The data:
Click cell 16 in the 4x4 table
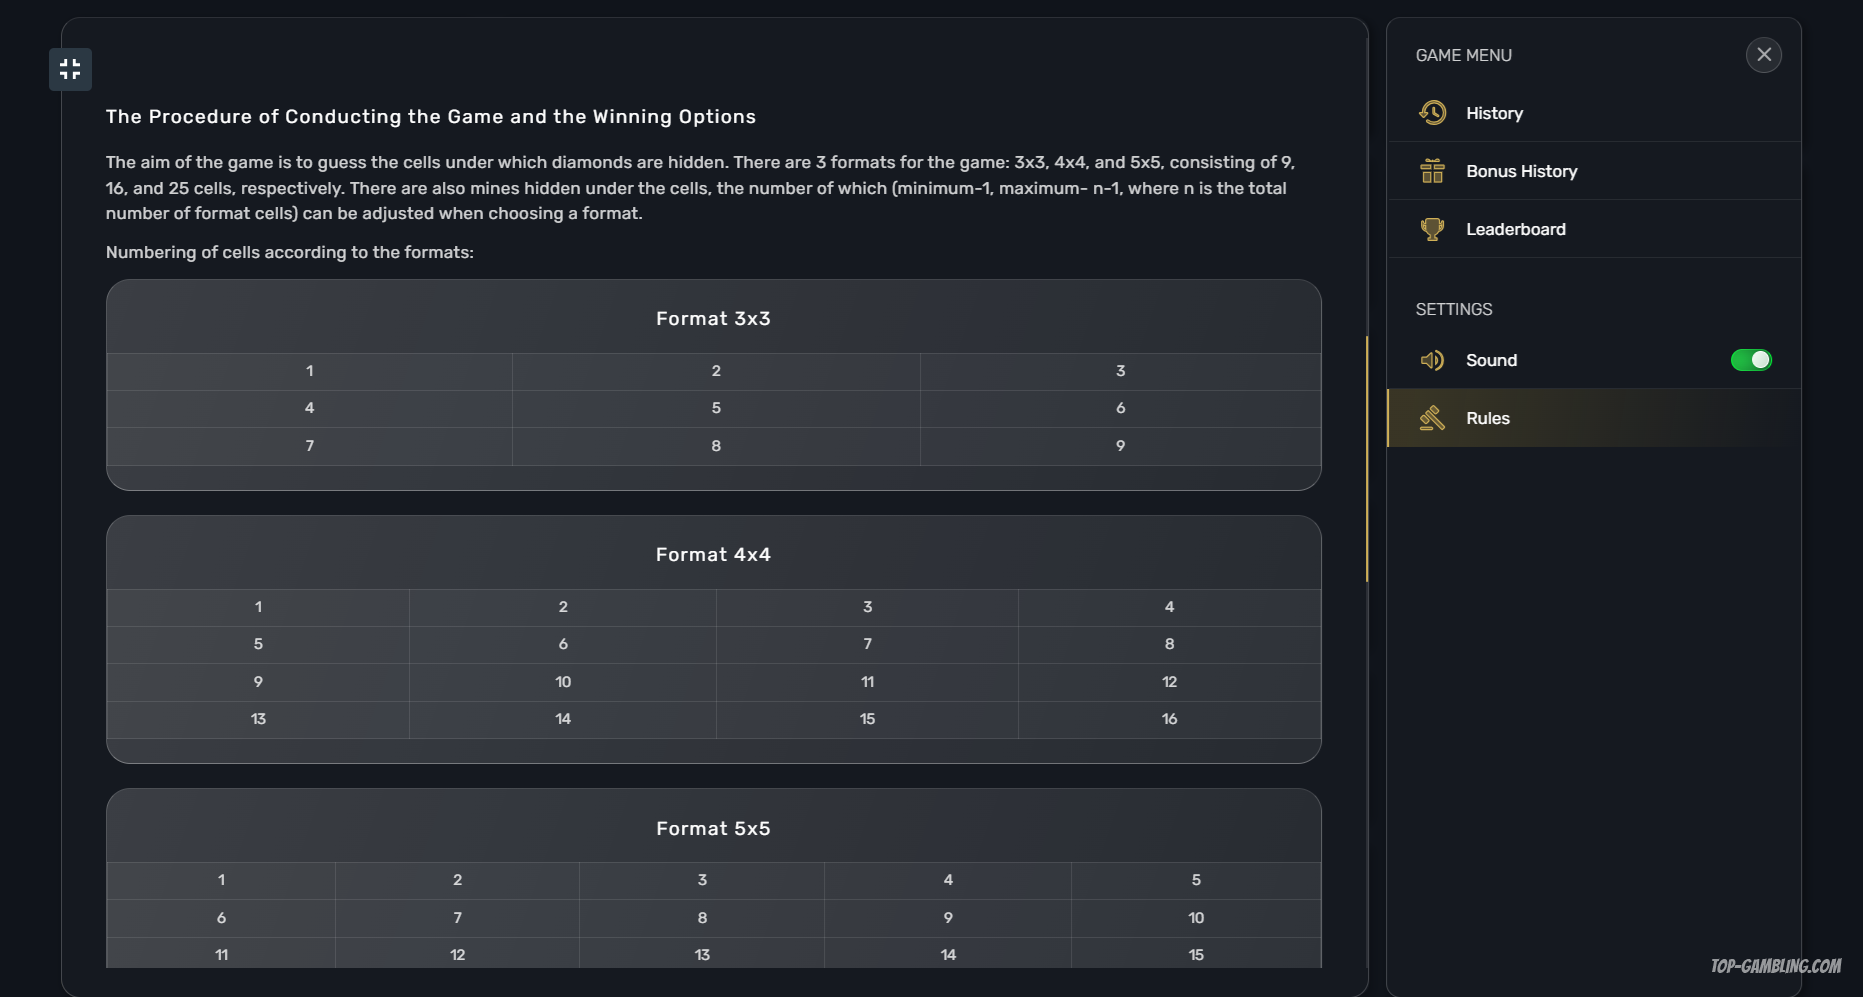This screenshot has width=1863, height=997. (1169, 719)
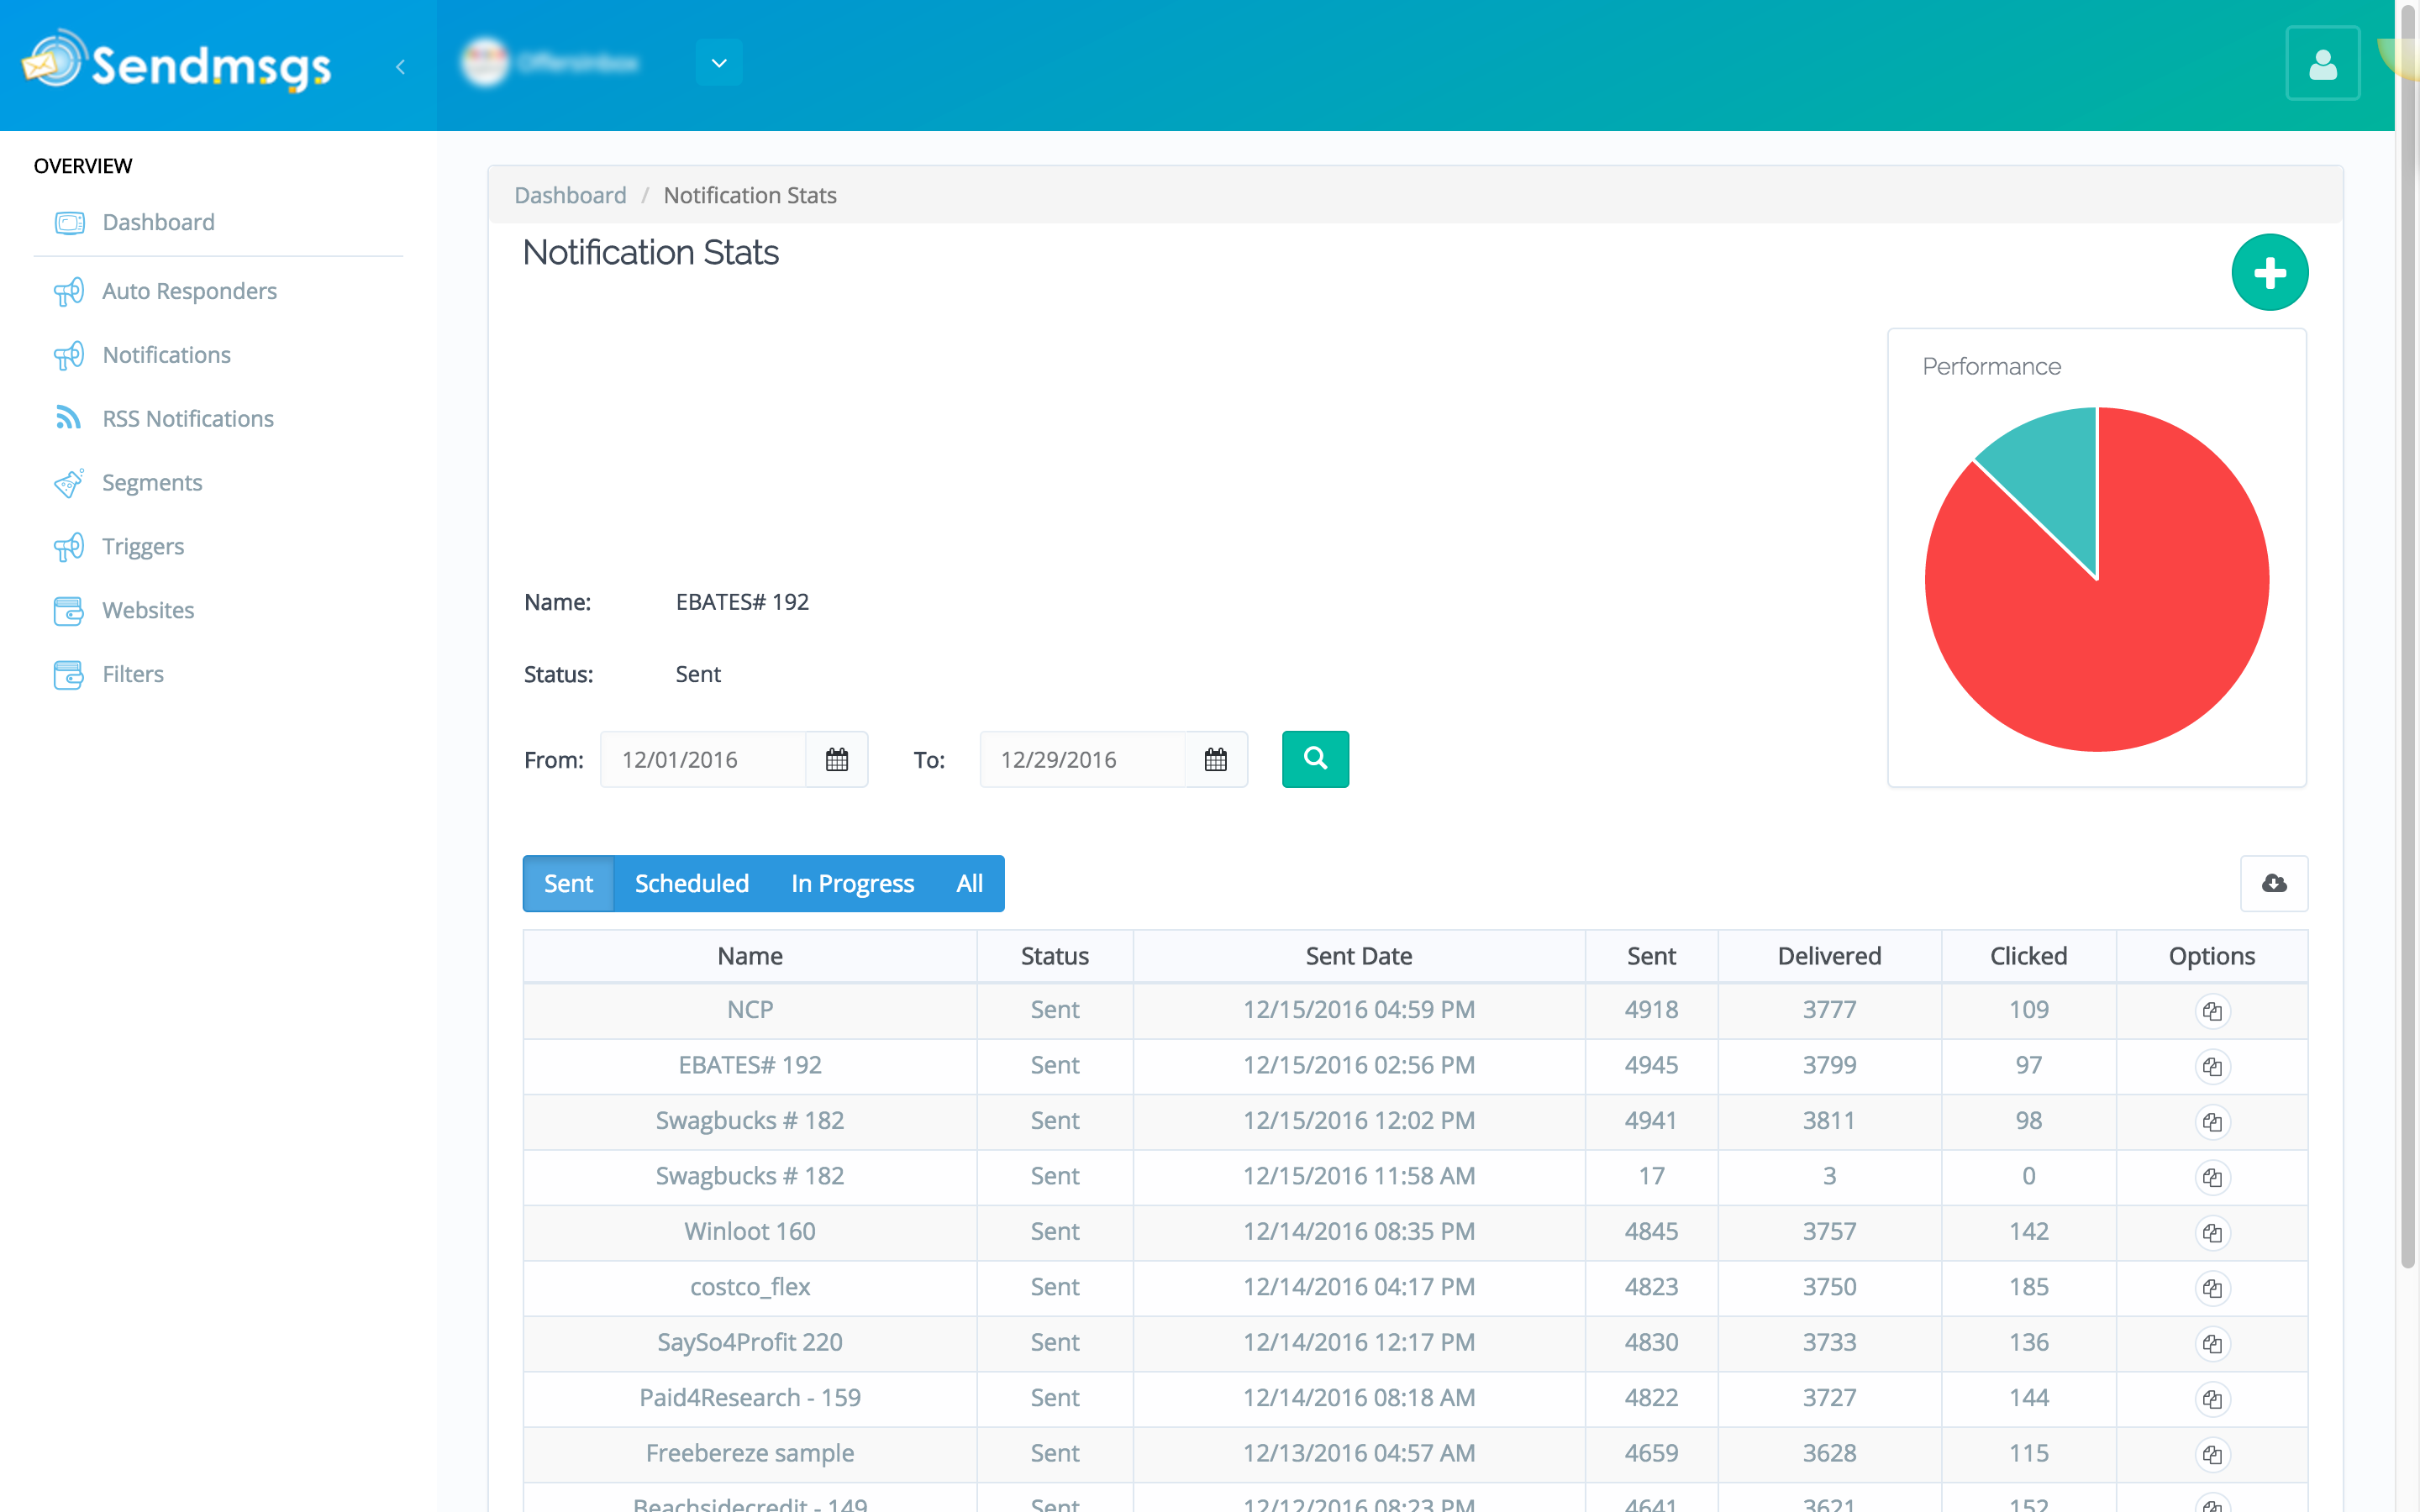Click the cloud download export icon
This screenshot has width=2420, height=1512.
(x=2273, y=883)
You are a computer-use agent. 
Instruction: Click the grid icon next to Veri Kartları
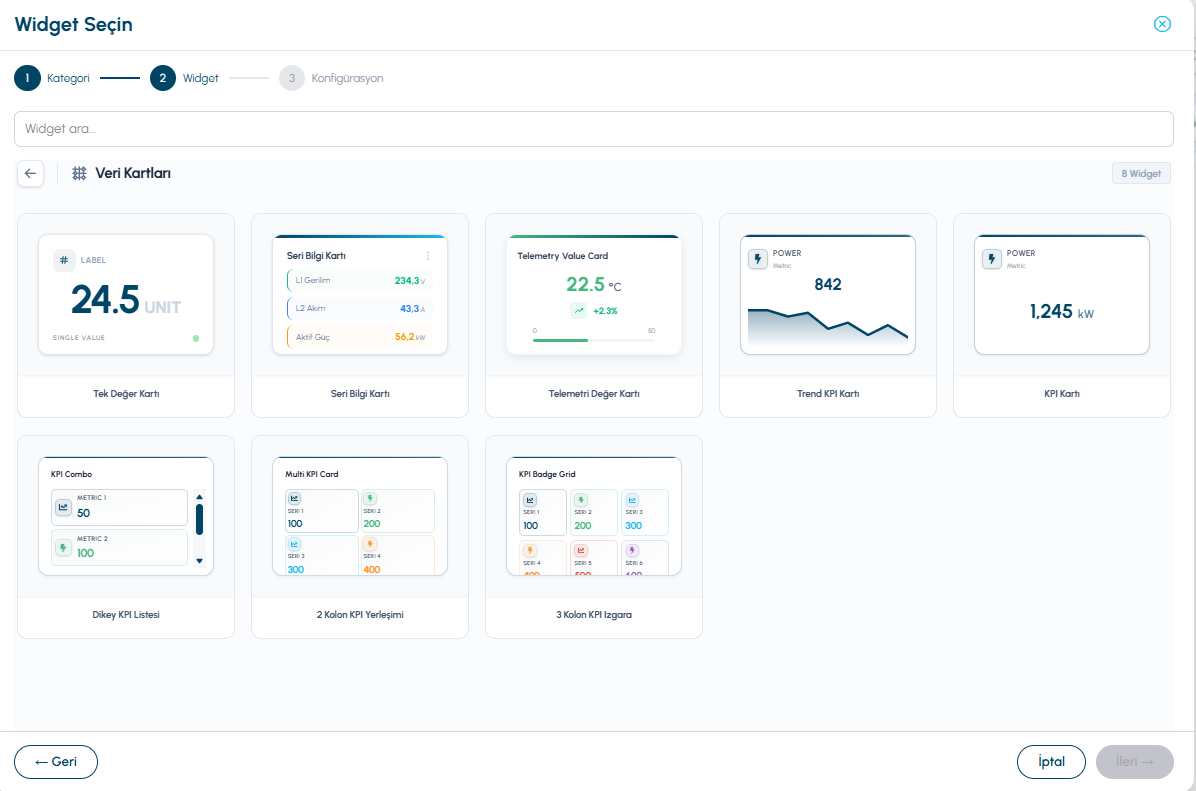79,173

Exercise: Reproduce the whole listing word for word, setting aside any pictures.

Solution to this task:
Click cell 16 in the 4x4 table
This screenshot has width=1863, height=997. (1169, 719)
Click the cloud download export icon
This screenshot has width=2420, height=1512.
(x=2273, y=883)
You are a computer-use agent. 
Instruction: Click the grid icon next to Veri Kartları
79,173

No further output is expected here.